> _TASK MATERIAL_

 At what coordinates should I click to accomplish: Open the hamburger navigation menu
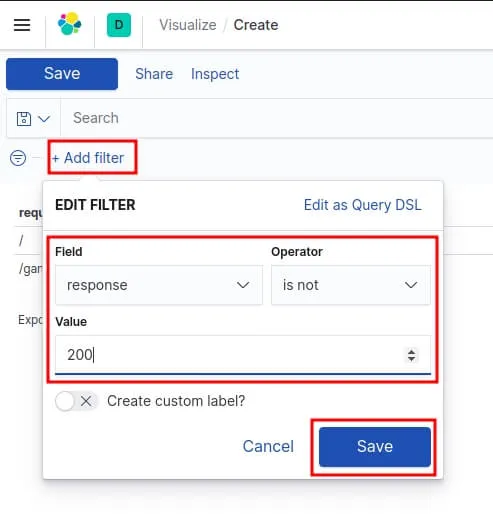pyautogui.click(x=22, y=25)
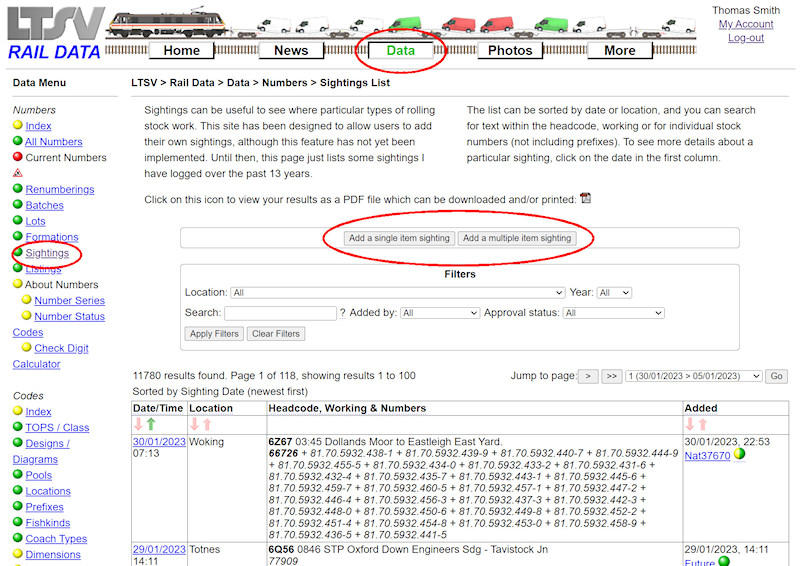Click the green bullet beside Renumberings
Image resolution: width=800 pixels, height=566 pixels.
pyautogui.click(x=18, y=189)
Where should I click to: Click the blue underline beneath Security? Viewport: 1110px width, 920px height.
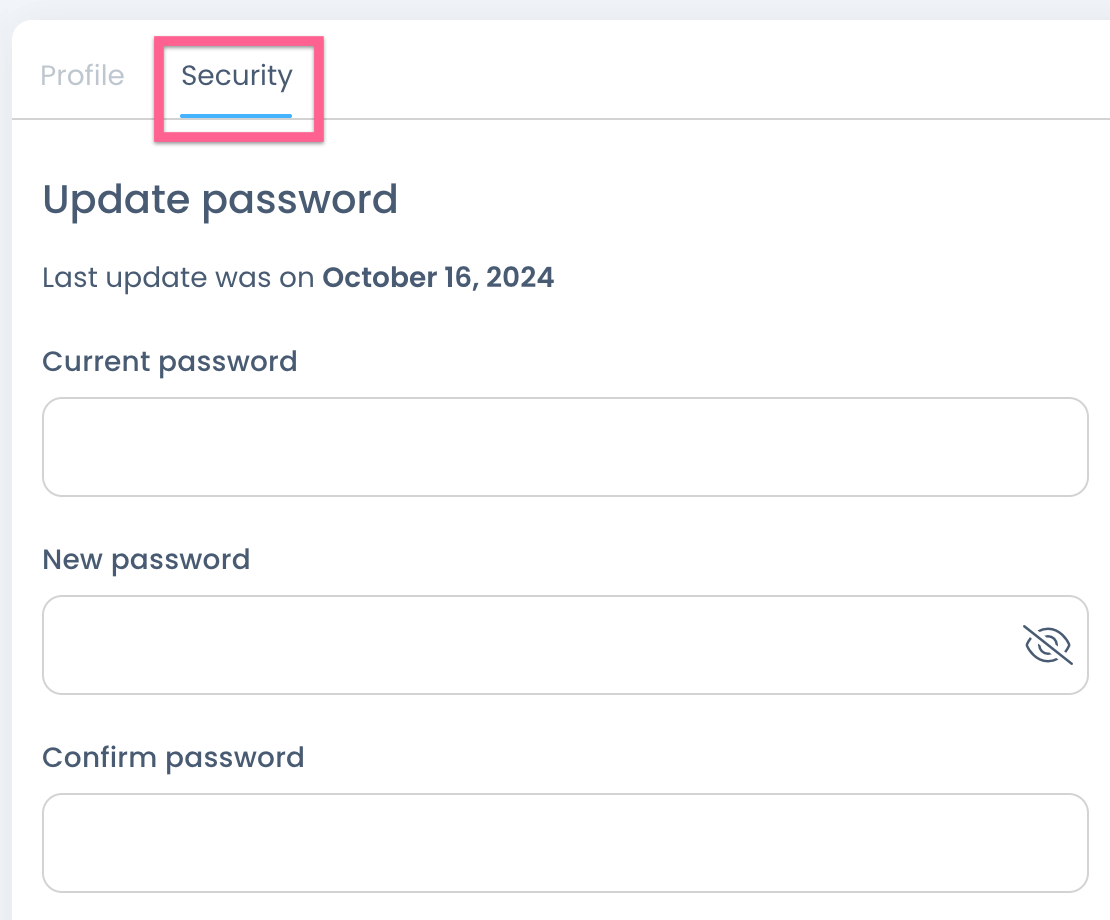[236, 115]
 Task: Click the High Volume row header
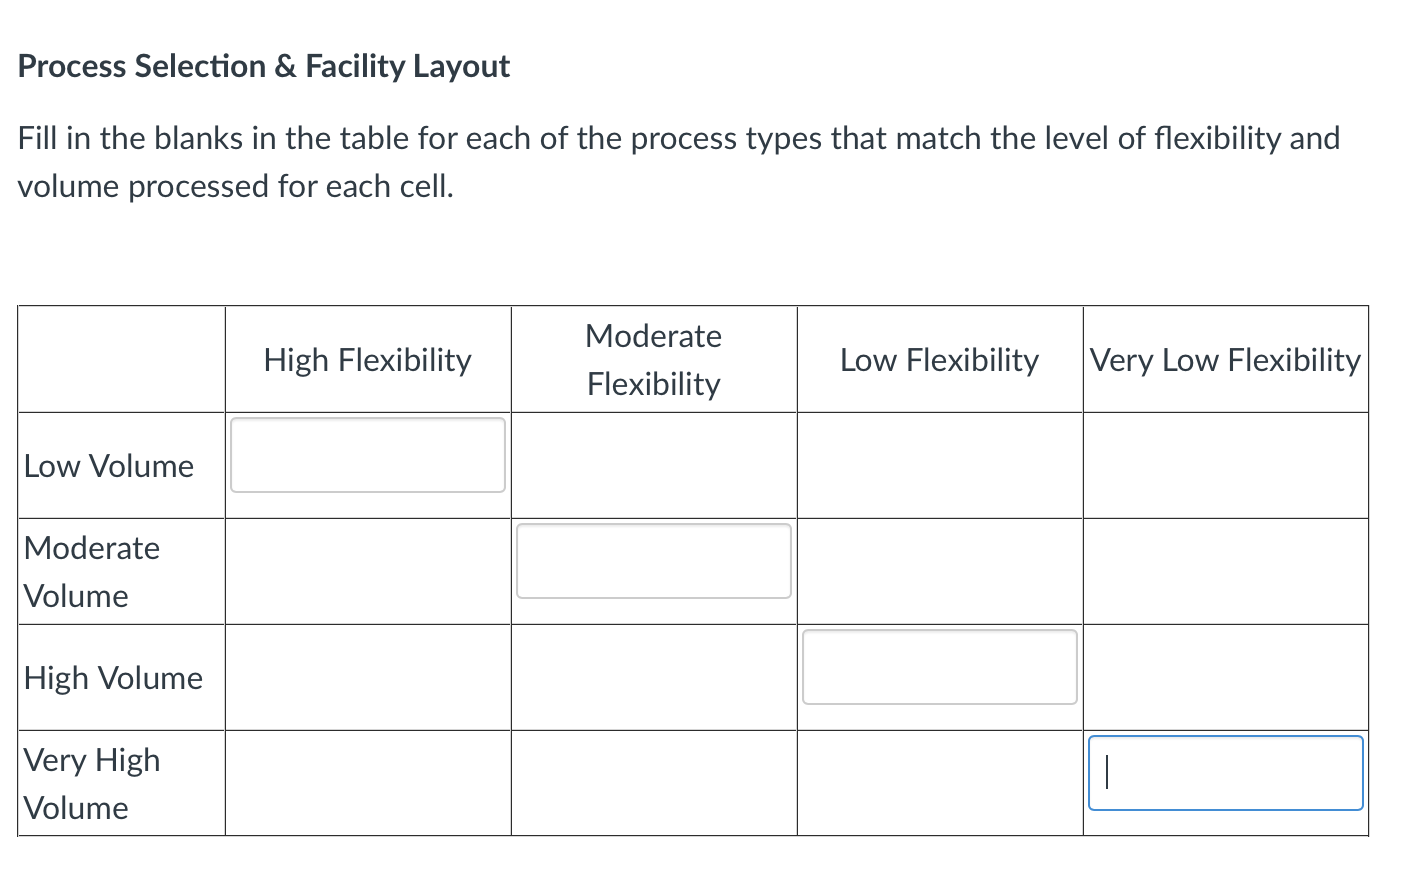(x=113, y=677)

> _TO DO_
Each entry above should be restated word for word, though no picture may appear in the copy.

> _RESPONSE TO THIS TASK_
 At what coordinates should I click to accomplish: Open the hamburger navigation menu
pyautogui.click(x=22, y=25)
Click the green bullet beside Renumberings
Image resolution: width=800 pixels, height=566 pixels.
pyautogui.click(x=18, y=189)
Where should I click to: Click the blue underline beneath Security? Viewport: 1110px width, 920px height.
[236, 115]
 Task: Click the High Volume row header
(x=113, y=677)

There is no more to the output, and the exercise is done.